Naturally, you’ll have to assemble the Flex Pro yourself. The actual construction is easy enough, no harder than any other desk I’ve built over the years. I’d recommend carving out a solid 45 minutes to an hour, and it’s a lot easier with someone helping you out. You won’t need more than a Phillips head screwdriver and an included Allen wrench. While the build was mostly painless, the manual wasn’t as clear as I’d like it to be – diagrams could have been drawn larger, for example, and the step to add the feet to the desk legs made more sense to do first, contrary to what the manual suggests.

Features and Performance

The biggest (and only) feature here is the adjustable height. The Flex Pro goes from 28 inches to 48.5 inches at its maximum, and moves at a speed of 1 inch per second. If you’re tall like I am, you’ll appreciate just how high the Flex Pro goes – at 6’5”, I need the desk all the way up.
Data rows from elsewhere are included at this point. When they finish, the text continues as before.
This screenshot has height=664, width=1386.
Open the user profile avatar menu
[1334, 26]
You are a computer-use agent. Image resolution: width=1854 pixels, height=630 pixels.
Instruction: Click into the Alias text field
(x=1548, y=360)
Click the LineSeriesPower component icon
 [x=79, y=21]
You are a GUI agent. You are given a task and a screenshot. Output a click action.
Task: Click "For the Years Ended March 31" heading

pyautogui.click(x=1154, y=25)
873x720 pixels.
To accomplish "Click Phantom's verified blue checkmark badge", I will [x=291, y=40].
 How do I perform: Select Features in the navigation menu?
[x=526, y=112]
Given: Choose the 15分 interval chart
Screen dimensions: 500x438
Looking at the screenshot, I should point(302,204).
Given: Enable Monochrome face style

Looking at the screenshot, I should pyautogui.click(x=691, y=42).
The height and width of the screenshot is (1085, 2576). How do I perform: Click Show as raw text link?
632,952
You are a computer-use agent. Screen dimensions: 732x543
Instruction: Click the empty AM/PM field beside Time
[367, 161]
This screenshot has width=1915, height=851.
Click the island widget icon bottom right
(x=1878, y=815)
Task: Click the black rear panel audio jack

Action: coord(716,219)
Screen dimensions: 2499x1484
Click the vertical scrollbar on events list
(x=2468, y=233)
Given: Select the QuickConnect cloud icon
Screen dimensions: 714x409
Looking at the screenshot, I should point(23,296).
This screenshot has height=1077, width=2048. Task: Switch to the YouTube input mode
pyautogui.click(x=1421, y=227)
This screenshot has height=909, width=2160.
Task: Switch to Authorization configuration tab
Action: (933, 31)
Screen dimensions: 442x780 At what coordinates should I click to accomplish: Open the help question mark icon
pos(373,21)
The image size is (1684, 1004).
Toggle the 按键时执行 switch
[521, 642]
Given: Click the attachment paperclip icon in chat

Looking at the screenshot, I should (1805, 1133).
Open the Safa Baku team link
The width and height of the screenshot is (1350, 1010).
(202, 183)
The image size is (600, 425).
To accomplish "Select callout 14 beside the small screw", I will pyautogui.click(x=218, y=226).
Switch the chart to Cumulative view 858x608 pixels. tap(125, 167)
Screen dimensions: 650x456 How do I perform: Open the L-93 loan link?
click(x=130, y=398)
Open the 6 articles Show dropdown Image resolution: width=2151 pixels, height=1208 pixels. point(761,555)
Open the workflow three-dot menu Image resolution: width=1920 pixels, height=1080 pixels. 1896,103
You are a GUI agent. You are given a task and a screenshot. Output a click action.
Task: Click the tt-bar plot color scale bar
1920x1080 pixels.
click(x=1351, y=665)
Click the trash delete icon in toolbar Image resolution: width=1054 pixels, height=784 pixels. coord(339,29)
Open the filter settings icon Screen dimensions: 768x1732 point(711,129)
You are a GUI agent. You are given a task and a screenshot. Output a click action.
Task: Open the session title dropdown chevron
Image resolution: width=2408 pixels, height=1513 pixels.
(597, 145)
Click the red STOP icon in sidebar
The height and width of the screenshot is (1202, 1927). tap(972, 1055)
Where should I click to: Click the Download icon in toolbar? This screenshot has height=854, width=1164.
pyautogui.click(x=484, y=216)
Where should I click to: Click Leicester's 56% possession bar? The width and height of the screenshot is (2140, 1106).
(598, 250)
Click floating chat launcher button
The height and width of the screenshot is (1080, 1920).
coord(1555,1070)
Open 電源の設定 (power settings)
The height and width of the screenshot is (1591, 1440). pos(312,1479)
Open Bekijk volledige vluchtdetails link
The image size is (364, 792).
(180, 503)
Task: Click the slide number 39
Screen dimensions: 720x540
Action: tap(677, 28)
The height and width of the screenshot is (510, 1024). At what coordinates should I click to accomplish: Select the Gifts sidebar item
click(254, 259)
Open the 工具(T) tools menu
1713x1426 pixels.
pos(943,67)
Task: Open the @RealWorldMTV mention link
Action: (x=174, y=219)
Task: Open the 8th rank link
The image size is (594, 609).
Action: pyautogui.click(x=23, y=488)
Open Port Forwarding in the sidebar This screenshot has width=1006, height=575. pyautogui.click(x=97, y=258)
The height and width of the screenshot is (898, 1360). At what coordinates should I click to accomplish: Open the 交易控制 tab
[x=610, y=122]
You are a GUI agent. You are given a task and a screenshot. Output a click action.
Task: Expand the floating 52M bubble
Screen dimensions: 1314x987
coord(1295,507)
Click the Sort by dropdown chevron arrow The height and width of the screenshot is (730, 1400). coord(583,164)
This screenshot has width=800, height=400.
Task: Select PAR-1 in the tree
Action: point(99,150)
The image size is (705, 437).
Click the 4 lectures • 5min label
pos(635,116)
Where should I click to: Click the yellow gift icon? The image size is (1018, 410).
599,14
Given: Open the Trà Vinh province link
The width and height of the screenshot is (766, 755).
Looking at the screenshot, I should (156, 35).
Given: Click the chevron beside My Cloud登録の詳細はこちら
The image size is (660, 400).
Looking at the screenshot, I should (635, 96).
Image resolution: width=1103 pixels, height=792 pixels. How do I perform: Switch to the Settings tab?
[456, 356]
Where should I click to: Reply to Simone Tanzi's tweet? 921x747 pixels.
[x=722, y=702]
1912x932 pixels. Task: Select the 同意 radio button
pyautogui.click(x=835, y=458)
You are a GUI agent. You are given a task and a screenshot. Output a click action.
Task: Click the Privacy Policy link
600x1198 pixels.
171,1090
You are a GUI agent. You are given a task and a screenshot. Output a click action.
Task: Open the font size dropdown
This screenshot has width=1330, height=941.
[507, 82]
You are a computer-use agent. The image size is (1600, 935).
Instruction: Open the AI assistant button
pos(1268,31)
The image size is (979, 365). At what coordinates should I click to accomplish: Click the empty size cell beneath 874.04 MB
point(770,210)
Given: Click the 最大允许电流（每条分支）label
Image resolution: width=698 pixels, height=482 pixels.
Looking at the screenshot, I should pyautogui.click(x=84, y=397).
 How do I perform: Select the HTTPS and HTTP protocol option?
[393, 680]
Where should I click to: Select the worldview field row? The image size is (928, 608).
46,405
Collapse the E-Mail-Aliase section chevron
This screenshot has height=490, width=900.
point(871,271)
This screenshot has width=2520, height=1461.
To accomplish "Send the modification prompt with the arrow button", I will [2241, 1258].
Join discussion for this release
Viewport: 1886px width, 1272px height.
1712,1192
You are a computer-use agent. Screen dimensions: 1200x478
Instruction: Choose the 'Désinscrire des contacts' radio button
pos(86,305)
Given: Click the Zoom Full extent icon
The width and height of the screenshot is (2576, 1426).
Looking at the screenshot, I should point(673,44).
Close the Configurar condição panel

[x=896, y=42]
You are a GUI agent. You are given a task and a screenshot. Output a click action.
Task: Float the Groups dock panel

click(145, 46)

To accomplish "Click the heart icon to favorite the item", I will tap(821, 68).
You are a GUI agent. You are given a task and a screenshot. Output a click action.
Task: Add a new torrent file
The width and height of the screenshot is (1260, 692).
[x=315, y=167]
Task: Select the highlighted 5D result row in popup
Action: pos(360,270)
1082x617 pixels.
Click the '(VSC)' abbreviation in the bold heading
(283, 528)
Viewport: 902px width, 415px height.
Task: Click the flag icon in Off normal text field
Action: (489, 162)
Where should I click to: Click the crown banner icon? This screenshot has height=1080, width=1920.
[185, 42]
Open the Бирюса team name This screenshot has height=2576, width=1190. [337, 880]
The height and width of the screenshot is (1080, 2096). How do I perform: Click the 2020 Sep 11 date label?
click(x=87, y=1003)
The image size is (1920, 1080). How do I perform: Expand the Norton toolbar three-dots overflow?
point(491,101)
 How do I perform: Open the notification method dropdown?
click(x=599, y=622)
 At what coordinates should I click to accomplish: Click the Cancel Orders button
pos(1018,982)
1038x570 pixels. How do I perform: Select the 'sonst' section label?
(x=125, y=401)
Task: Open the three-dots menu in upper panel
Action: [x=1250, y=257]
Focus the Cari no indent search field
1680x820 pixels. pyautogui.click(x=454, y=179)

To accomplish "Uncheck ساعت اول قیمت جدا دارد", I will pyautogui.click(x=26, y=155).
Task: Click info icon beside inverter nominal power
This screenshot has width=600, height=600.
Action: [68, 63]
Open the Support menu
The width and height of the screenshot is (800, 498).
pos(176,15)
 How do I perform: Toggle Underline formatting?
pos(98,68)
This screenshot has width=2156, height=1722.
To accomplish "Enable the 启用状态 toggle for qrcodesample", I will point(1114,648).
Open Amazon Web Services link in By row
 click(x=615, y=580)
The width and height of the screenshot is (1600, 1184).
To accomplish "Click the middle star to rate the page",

The motor does its thing quietly – ApexDesk claims noise levels less than 50 dB. In the real world, while it’s not exactly silent, you’re not going to be disrupting anybody if you occasionally have to raise or lower the Flex Pro.

ApexDesk has also designed an app for your Android or iPhone to control the desk remotely. While the UI isn’t my favorite (some settings weren’t labeled, and the color scheme is garish) controlling the height of the Flex Pro was a dream. From pairing the desk, raising and lowering it, and setting three preset heights, the app was simple and responsive. I actually found it easier to use than the desk’s built-in controller that sits just under the right hand side corner. Plus, who doesn’t love the novelty of adjusting the height as you’re walking back to your desk from the bathroom?

The only real problem I found with the Flex Pro is re-initializing the motor. If you unplug the desk (now that’s a weird sentence to write), you’ll need to re-initialize the motor when you plug it back in before it will adjust again. This process takes about a minute, and the desk has to go all the way down to recalibrate itself. I found this process to be rather finicky – it was hard to get the initialization to work using the built-in controller. Using the app, however, worked great. This isn’t the biggest problem since you’re most likely not going to be unplugging your desk very often, but if you’re in an area with a lot of power outages, for example, it can become a hassle. Compounding the problem is that sometimes the desk will just stop working, and you’ll need to manually unplug it and re-initialize to get it going again.

Bottom line – the Flex Pro just might be the standing desk that makes me give this new trend a try. If you’re curious about the benefits of a standing desk but don’t want to bid sitting farewell forever, you might want to take the plunge.